Depois do banho, fomos jantar. E foi a minha vez de protagonizar mais um dos momentos do dia. Com a descarga de emoções, tive uma quebra de tensão que me fez ter de vir para fora do restaurante e ficar uns 15 minutos a olhar para o chão. Entretanto, lá consegui jantar e voltei para o hotel, agarrada à minha amiga Adelina, que mesmo de braço ao peito partido de véspera se disponibilizou a me segurar.

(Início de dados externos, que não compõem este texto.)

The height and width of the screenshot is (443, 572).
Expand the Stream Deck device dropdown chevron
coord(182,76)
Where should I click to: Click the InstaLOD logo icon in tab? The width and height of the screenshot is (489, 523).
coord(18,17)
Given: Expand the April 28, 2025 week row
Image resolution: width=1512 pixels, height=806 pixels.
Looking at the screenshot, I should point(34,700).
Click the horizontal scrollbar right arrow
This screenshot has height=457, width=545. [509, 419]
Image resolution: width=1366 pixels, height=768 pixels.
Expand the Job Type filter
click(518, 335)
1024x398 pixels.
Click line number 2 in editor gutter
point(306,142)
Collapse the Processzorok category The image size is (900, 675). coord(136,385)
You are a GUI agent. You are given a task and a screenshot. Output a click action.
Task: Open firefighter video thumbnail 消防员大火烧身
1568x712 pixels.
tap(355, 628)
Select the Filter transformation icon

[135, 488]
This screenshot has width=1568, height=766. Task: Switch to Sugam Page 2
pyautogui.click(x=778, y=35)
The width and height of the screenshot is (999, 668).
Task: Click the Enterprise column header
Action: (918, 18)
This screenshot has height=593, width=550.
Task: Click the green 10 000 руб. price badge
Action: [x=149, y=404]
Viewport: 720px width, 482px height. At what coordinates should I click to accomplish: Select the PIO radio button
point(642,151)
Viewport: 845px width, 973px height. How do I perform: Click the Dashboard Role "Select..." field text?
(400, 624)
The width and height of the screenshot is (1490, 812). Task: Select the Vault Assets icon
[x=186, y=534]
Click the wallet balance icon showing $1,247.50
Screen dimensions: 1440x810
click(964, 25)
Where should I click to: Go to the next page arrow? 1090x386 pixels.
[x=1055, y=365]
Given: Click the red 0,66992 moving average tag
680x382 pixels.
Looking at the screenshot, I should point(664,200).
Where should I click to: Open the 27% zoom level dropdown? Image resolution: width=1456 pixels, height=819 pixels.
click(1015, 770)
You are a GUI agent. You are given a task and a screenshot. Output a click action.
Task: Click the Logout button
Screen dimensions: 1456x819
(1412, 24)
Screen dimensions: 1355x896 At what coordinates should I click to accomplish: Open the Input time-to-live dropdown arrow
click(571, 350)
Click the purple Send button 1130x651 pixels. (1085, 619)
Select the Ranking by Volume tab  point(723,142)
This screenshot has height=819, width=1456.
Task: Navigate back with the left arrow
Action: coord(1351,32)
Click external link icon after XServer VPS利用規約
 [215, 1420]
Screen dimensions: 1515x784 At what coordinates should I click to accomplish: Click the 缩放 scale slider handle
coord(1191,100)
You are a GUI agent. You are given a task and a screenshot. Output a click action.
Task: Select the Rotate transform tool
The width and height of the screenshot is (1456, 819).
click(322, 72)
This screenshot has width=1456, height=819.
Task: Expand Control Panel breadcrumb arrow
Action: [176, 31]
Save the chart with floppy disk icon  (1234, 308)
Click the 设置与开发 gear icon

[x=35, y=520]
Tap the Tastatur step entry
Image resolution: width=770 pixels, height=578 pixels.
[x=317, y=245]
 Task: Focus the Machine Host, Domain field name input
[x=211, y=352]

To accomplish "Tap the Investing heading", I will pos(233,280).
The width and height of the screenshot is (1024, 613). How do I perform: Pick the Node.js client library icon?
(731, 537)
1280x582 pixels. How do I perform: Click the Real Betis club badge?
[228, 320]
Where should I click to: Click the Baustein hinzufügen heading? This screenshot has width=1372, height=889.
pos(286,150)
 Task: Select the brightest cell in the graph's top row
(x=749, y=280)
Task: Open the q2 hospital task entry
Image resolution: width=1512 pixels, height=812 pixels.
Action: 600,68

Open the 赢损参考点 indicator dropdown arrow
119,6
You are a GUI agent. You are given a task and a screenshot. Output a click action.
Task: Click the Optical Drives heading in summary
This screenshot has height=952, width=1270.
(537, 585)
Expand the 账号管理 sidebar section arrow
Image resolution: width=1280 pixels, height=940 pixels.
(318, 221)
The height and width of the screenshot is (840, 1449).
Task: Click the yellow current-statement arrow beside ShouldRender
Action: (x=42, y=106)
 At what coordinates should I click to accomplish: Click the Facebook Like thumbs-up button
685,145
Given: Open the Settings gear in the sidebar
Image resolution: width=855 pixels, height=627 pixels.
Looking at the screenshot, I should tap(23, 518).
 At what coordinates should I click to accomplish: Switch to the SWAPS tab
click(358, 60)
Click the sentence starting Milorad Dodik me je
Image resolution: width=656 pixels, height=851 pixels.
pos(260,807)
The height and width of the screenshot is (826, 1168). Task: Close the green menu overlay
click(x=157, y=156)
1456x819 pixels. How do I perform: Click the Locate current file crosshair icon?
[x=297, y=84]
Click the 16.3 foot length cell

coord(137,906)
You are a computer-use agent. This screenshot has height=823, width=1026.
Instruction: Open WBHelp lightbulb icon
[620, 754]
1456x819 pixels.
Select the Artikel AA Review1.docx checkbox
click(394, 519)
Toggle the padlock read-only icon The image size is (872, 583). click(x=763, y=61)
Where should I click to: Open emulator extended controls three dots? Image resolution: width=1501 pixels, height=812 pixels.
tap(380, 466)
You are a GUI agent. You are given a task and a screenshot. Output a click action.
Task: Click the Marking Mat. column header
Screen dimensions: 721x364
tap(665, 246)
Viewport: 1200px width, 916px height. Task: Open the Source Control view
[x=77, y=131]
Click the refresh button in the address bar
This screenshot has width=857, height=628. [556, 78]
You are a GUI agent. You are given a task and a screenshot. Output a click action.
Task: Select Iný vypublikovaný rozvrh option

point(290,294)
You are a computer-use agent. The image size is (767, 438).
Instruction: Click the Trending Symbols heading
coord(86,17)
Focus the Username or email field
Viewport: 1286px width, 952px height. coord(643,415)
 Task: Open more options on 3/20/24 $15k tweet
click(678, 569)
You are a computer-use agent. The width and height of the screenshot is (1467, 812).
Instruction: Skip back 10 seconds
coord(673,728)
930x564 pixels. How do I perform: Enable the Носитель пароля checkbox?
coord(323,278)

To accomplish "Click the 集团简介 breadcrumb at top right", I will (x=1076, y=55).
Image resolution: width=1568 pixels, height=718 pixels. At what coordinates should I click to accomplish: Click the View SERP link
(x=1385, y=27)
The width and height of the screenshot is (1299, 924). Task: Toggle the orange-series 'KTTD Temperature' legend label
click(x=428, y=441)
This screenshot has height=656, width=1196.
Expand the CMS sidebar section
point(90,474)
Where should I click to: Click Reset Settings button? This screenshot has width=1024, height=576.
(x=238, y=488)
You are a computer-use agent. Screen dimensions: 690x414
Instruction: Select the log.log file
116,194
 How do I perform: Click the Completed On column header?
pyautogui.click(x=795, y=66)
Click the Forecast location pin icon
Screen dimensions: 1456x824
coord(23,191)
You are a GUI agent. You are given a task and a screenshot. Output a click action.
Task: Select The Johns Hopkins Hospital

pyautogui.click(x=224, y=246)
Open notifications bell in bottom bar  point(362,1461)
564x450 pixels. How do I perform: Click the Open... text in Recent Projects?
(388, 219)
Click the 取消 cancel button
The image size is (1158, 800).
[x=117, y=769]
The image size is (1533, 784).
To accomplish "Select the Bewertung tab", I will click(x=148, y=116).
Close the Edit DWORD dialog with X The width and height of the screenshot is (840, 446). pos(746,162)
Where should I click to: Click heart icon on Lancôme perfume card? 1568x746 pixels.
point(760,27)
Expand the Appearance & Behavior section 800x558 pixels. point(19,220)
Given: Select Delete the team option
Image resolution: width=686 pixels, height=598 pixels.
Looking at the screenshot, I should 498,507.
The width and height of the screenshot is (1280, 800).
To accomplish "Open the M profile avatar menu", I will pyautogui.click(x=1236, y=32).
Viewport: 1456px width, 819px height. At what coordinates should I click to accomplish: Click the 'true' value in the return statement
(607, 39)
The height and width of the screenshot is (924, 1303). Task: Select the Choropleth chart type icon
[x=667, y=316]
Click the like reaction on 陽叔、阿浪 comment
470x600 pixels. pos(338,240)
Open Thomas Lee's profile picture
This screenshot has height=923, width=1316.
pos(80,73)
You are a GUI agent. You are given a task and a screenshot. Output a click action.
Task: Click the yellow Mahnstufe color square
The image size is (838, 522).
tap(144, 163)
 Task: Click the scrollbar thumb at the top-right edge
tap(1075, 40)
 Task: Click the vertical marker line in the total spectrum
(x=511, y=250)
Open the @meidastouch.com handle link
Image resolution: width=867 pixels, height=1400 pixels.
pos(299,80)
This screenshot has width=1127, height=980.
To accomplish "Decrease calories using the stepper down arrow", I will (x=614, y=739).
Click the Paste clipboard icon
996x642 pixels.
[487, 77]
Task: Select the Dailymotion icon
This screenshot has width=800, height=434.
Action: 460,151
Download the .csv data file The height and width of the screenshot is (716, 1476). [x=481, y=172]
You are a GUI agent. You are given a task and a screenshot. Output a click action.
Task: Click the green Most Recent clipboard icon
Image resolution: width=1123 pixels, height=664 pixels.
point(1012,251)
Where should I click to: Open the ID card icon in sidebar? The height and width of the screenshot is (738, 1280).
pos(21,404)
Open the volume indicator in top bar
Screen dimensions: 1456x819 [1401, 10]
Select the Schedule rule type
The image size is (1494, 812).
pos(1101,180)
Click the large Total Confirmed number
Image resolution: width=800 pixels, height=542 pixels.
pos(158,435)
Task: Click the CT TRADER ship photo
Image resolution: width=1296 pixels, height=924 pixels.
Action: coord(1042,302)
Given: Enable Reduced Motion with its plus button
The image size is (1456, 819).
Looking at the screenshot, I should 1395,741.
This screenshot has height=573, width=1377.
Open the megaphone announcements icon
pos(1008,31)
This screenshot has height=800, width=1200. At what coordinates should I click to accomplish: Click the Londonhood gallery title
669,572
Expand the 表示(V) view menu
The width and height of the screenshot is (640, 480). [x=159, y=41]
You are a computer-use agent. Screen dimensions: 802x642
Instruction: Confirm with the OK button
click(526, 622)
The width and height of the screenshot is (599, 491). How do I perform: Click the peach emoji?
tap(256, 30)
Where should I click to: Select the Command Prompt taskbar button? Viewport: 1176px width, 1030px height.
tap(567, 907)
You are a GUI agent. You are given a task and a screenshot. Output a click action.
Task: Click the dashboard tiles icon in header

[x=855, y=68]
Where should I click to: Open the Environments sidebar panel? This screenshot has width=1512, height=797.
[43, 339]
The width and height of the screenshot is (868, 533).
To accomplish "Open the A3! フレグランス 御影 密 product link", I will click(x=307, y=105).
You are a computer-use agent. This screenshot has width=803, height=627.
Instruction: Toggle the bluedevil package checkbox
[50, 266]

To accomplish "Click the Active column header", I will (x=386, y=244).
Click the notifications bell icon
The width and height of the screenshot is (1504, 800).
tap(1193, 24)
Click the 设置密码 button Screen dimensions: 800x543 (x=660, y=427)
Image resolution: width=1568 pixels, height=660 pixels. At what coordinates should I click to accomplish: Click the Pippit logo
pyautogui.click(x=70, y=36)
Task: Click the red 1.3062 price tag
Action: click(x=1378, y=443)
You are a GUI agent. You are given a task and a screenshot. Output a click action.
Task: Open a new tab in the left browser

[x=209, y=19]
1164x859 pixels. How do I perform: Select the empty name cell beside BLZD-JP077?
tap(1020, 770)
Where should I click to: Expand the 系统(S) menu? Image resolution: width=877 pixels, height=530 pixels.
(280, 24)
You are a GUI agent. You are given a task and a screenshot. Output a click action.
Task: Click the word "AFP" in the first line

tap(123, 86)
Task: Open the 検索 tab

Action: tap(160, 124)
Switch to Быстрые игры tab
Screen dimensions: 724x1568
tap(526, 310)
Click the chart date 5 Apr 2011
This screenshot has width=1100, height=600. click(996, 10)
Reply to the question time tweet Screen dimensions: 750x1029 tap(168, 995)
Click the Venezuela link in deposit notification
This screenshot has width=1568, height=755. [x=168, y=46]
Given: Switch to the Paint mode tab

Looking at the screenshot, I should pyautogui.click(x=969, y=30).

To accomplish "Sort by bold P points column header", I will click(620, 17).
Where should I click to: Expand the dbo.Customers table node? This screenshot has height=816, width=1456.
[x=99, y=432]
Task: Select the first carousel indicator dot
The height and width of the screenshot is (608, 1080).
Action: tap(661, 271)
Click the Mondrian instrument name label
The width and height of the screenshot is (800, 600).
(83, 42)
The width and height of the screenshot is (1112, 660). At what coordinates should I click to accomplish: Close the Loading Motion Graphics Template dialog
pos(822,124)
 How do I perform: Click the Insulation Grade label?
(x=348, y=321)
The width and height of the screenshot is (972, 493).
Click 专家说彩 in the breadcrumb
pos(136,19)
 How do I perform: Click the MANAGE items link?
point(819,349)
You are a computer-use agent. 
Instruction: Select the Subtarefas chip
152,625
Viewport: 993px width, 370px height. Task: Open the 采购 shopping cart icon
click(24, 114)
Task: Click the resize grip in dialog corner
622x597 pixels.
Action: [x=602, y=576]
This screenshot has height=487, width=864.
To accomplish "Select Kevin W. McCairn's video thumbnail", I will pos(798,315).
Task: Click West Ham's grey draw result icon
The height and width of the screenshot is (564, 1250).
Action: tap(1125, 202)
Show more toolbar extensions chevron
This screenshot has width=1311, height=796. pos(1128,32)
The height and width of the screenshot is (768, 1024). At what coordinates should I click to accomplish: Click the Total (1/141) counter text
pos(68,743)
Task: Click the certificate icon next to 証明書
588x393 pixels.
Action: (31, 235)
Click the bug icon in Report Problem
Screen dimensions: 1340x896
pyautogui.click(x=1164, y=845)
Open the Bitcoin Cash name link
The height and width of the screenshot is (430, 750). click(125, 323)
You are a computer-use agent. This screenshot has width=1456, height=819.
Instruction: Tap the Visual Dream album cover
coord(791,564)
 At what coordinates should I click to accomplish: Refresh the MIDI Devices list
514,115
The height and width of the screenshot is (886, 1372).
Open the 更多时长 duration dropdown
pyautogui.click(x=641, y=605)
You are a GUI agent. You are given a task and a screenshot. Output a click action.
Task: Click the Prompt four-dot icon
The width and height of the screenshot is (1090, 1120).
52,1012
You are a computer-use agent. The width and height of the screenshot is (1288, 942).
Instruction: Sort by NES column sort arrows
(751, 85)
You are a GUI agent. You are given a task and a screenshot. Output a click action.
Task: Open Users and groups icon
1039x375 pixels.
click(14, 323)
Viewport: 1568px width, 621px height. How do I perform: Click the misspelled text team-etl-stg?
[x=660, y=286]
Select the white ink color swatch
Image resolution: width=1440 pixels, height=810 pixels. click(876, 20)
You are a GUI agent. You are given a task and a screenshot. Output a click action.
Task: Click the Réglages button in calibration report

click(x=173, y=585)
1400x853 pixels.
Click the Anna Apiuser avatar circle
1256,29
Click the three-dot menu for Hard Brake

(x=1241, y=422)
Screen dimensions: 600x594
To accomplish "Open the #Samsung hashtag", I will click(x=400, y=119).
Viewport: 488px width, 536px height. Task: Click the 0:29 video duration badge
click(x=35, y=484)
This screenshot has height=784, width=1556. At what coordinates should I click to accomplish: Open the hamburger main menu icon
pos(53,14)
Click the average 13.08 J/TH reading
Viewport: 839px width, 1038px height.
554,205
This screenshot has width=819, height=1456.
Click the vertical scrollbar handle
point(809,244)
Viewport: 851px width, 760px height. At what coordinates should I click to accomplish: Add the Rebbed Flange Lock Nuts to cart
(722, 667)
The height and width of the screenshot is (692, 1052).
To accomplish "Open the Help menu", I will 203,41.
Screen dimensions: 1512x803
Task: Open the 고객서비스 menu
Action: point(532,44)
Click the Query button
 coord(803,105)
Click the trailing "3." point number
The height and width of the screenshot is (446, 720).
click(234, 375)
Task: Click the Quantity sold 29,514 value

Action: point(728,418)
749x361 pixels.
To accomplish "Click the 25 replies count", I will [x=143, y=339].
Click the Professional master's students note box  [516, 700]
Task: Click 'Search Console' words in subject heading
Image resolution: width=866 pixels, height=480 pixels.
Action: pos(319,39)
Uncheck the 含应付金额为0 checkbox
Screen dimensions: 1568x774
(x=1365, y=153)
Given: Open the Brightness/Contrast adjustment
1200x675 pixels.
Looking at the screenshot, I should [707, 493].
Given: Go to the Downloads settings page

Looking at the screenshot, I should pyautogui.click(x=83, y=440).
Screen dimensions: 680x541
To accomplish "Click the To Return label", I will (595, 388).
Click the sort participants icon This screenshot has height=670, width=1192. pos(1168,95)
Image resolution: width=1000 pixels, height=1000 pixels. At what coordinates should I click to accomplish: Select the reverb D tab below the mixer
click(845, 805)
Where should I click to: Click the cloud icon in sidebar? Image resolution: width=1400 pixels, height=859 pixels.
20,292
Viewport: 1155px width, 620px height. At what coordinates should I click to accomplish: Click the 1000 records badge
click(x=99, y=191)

Para terminar, deixo aqui a lista de conselhos a seguir se um dia te quiseres aventurar: 

  • dois litros de água e comida nutritiva e energética suficiente para te aguentares, mas não em exagero porque senão também acaba por estorvar; 
  • lenços de papel e saco plástico onde pôr os mesmos — nada de deitar lixo na montanha; 
  • botas de caminhada não muito velhas (não se vá perder a sola) e bastão (apenas um pois precisas de uma mão livre para te ires apoiando); 
  • chapéu, óculos de sol, protector solar, gel frio e analgésico em gel e comprimido; 
  • casaco de caminhada leve e fácil de dobrar (lá em cima, depois de algum tempo parada, começa-se a sentir o frio). 

E, por último, contudo, não menos importante… boa disposição e espírito de aventura! Uma experiência que recomendo e que só não digo que quero repetir porque há ainda muitas partes do mundo que quero visitar, mas gostava de lá voltar para, pelo menos, visitar os nossos guias e, claro, comer atum fresco grelhado na brasa.